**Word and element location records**
-=-=-=-=-

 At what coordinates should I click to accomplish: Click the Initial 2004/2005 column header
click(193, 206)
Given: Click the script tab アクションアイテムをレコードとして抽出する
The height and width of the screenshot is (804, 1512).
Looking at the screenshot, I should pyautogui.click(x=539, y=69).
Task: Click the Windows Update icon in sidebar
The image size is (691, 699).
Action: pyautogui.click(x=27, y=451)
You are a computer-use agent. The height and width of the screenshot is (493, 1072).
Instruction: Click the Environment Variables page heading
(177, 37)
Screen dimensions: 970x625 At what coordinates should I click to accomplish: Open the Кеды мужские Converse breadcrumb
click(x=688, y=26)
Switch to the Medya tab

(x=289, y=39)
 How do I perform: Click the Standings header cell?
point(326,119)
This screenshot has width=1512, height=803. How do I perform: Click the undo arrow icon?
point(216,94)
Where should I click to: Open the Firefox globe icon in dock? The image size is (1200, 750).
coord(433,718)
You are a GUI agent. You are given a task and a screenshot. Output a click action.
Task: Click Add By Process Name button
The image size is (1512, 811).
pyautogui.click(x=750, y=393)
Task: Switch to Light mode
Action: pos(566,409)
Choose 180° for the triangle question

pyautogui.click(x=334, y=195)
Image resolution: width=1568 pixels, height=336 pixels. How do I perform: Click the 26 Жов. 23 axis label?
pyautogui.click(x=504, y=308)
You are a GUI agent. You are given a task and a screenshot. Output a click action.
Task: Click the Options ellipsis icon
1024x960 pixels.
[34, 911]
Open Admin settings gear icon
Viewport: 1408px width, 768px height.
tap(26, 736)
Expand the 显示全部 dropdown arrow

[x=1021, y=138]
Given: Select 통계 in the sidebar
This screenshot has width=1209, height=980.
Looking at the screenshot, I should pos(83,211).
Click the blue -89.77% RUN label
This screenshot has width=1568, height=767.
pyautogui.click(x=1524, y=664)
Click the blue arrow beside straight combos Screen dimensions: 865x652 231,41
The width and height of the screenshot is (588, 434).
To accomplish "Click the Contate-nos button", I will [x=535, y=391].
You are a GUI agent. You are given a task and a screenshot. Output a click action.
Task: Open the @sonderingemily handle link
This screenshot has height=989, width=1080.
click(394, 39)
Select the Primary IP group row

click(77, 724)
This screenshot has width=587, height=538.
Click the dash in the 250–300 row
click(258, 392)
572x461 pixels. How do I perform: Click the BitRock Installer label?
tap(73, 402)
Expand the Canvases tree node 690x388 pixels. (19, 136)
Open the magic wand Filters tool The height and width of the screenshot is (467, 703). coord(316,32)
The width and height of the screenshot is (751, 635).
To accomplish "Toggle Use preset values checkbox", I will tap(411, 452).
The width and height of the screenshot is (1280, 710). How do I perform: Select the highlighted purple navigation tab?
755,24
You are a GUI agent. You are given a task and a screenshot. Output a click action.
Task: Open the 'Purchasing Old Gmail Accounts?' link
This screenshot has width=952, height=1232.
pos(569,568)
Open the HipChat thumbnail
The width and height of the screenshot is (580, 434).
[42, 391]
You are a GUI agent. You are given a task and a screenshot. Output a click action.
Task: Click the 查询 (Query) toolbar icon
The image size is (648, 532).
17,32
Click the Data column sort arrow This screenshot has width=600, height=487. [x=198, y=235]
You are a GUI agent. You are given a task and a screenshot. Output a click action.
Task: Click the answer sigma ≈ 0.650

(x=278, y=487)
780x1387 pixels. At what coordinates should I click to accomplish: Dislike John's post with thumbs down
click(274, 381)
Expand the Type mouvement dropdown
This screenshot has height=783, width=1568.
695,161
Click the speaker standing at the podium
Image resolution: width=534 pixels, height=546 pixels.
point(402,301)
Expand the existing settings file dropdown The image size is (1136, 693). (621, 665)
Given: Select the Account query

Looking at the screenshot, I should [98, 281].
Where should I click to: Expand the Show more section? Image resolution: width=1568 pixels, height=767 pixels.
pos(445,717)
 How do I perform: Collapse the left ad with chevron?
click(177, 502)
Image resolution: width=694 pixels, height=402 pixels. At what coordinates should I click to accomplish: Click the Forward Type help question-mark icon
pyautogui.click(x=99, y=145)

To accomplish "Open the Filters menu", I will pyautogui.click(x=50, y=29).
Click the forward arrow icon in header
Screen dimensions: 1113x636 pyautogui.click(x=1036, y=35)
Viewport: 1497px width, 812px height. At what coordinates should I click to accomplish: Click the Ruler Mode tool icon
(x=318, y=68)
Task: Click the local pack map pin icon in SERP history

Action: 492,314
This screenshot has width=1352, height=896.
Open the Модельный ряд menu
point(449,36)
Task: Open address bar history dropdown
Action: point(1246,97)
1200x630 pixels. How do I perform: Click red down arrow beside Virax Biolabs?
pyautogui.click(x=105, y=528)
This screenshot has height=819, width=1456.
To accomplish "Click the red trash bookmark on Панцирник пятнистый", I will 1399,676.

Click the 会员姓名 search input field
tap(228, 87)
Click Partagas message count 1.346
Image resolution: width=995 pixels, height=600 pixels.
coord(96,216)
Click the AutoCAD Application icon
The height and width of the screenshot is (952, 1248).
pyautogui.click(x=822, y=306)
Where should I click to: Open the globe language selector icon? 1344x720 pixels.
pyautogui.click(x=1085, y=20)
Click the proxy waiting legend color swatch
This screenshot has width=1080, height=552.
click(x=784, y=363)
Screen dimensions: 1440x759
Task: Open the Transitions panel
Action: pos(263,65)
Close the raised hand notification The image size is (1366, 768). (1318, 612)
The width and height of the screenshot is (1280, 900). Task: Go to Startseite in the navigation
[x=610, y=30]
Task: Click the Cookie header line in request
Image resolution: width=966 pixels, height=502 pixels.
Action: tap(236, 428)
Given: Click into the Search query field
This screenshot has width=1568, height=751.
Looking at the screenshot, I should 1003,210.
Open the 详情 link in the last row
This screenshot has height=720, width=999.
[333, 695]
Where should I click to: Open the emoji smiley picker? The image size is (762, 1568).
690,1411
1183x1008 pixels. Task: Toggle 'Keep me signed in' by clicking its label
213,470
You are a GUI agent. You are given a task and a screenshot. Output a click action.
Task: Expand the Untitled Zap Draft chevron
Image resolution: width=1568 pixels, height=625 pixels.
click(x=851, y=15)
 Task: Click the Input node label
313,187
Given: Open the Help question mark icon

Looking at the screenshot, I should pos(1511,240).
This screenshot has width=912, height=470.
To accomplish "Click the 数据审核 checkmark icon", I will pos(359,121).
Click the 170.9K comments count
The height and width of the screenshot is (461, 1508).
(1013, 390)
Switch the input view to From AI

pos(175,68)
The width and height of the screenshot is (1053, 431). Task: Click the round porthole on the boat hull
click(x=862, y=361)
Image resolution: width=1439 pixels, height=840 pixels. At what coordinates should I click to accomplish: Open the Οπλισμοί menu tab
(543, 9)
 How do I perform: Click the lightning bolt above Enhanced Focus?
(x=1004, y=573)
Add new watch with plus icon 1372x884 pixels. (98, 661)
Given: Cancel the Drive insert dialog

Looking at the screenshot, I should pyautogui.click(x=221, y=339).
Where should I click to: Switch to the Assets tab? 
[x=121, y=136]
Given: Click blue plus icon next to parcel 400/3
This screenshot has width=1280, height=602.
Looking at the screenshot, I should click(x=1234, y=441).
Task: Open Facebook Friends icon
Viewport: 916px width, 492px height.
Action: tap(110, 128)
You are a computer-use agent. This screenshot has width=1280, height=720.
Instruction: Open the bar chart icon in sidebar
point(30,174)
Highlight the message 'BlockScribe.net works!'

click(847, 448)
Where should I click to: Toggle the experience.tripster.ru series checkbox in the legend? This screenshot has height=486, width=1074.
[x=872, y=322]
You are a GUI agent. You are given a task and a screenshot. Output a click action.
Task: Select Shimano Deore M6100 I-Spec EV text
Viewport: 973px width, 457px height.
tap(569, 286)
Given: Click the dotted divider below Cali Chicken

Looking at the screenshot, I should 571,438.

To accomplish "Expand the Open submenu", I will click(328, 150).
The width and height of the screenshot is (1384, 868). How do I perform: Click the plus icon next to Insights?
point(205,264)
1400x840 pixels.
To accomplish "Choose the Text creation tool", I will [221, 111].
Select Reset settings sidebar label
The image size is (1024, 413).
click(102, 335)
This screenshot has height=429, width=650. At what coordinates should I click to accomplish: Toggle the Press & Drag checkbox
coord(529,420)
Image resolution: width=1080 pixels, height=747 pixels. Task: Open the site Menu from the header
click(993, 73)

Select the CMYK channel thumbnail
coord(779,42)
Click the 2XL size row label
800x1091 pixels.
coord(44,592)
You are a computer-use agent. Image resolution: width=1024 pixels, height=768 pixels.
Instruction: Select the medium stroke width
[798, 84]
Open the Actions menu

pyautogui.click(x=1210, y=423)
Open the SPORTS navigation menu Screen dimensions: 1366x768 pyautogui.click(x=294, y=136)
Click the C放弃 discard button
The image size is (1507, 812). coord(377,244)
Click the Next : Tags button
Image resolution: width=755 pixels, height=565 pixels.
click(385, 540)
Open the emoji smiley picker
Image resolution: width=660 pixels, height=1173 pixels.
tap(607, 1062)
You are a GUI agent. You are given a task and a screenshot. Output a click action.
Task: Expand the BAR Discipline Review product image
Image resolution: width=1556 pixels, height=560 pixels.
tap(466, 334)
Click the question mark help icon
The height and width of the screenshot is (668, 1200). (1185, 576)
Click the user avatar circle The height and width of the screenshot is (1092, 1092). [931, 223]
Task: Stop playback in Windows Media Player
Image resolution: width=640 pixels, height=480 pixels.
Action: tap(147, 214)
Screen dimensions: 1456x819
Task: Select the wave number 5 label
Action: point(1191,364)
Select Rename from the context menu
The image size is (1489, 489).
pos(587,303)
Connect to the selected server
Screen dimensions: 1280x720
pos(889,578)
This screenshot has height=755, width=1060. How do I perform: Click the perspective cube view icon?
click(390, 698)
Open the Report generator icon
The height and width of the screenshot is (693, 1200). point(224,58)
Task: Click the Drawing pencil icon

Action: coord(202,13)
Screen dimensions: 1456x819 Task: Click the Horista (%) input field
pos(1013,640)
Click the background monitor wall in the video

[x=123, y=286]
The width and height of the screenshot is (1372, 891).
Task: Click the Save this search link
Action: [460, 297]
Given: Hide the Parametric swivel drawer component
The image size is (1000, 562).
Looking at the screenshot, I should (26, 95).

-=-=-=-=-

**WHAT IS REQUIRED**
Please swap "image size" for "frame size" in the lines starting with the line containing "Given: Click the script" and going on through the line containing "[x=1021, y=138]". Return only those lines, with everything else left unchanged.

**TASK SOLUTION**
Given: Click the script tab アクションアイテムをレコードとして抽出する
The height and width of the screenshot is (804, 1512).
Looking at the screenshot, I should pyautogui.click(x=539, y=69).
Task: Click the Windows Update icon in sidebar
The frame size is (691, 699).
Action: pyautogui.click(x=27, y=451)
You are a computer-use agent. The height and width of the screenshot is (493, 1072).
Instruction: Click the Environment Variables page heading
(177, 37)
Screen dimensions: 970x625 At what coordinates should I click to accomplish: Open the Кеды мужские Converse breadcrumb
click(x=688, y=26)
Switch to the Medya tab

(x=289, y=39)
 How do I perform: Click the Standings header cell?
point(326,119)
This screenshot has width=1512, height=803. How do I perform: Click the undo arrow icon?
point(216,94)
Where should I click to: Open the Firefox globe icon in dock? The frame size is (1200, 750).
coord(433,718)
You are a GUI agent. You are given a task and a screenshot. Output a click action.
Task: Click Add By Process Name button
The frame size is (1512, 811).
pyautogui.click(x=750, y=393)
Task: Switch to Light mode
Action: pos(566,409)
Choose 180° for the triangle question

pyautogui.click(x=334, y=195)
Image resolution: width=1568 pixels, height=336 pixels. How do I perform: Click the 26 Жов. 23 axis label?
pyautogui.click(x=504, y=308)
You are a GUI agent. You are given a task and a screenshot. Output a click action.
Task: Click the Options ellipsis icon
1024x960 pixels.
[34, 911]
Open Admin settings gear icon
Viewport: 1408px width, 768px height.
tap(26, 736)
Expand the 显示全部 dropdown arrow

[x=1021, y=138]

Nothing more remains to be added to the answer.